Now, after a long but, I believe, necessary explanation, we have returned precisely to that moment of our story at which we stopped in the previous book.
Chapter 3: The Soul’s Journey through Torments. The First Torment
And so Mitya was sitting and staring around with wild eyes at those present, without understanding what was being said to him. [271]Suddenly he rose, threw up his hands, and cried loudly:
“Not guilty! Of that blood I am not guilty! Of my father’s blood I am not guilty ... I wanted to kill him, but I’m not guilty. Not me!”
But no sooner had he cried it than Grushenka jumped out from behind the curtains and simply collapsed at the feet of the police commissioner.
“It’s me, me, the cursed one, I am guilty!” she cried in a heartrending howl, all in tears, stretching her arms out to everyone, “it’s because of me that he killed him...! I tormented him and drove him to it!
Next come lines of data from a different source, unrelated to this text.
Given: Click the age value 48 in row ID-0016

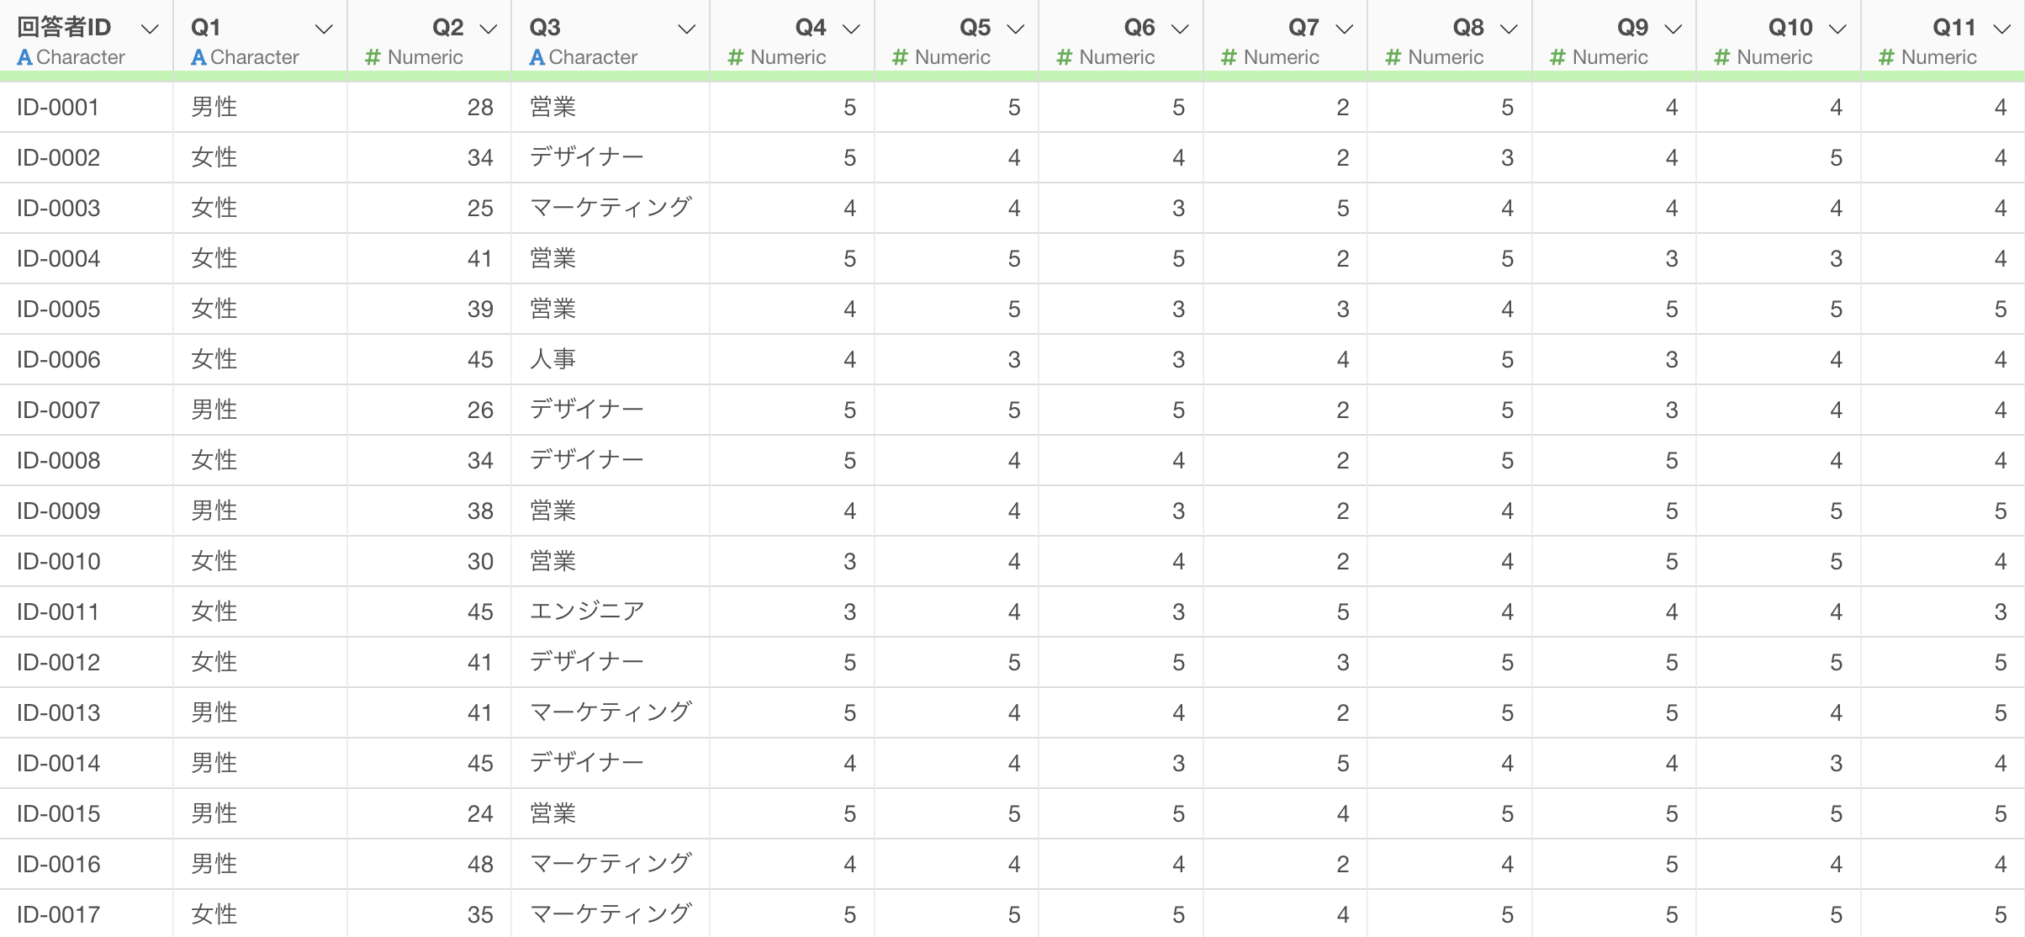Looking at the screenshot, I should (x=480, y=864).
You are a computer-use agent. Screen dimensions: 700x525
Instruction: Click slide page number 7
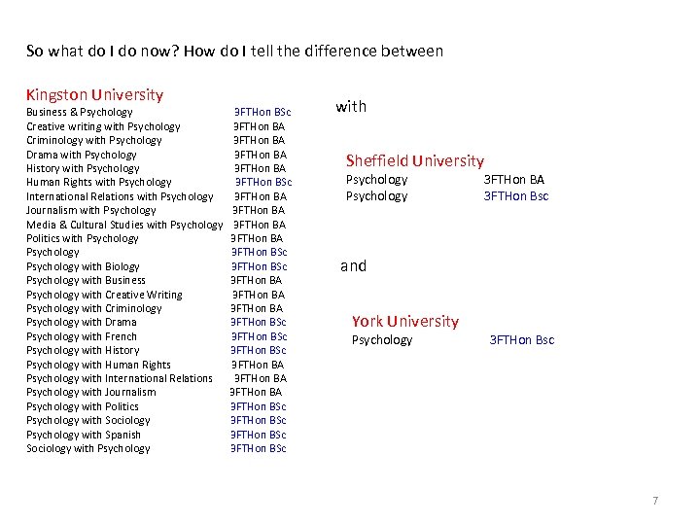tap(655, 501)
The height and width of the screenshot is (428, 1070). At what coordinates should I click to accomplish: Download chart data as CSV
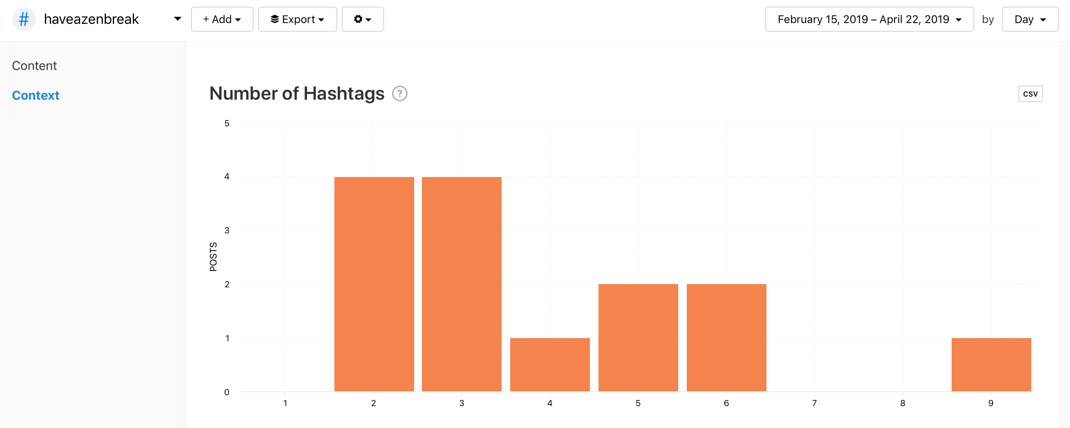coord(1030,93)
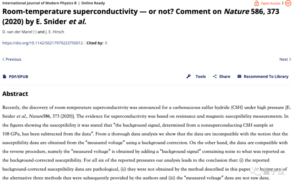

I tormented that poor old dead man, too, out of spite, and drove things to this! I am the guilty one, first and most of all, I am the guilty one!”
“Yes, you are the guilty one! You are the chief criminal! You are violent, you are depraved, you are the guilty one, you most of all,” screamed the commissioner, shaking his finger at her, but this time he was quickly and resolutely suppressed. The prosecutor even seized him with both arms.
“This is entirely out of order, Mikhail Makarovich,” he cried, “you are positively hindering the investigation ... ruining the whole thing ... ,”he was all but choking.
“Measures, measures, we must take measures!” Nikolai Parfenovich, too, began seething terribly, “otherwise it’s positively impossible...!”
“Judge us together!” Grushenka went on exclaiming frenziedly, still on her knees. “Punish us together, I’ll go with him now even to execution!”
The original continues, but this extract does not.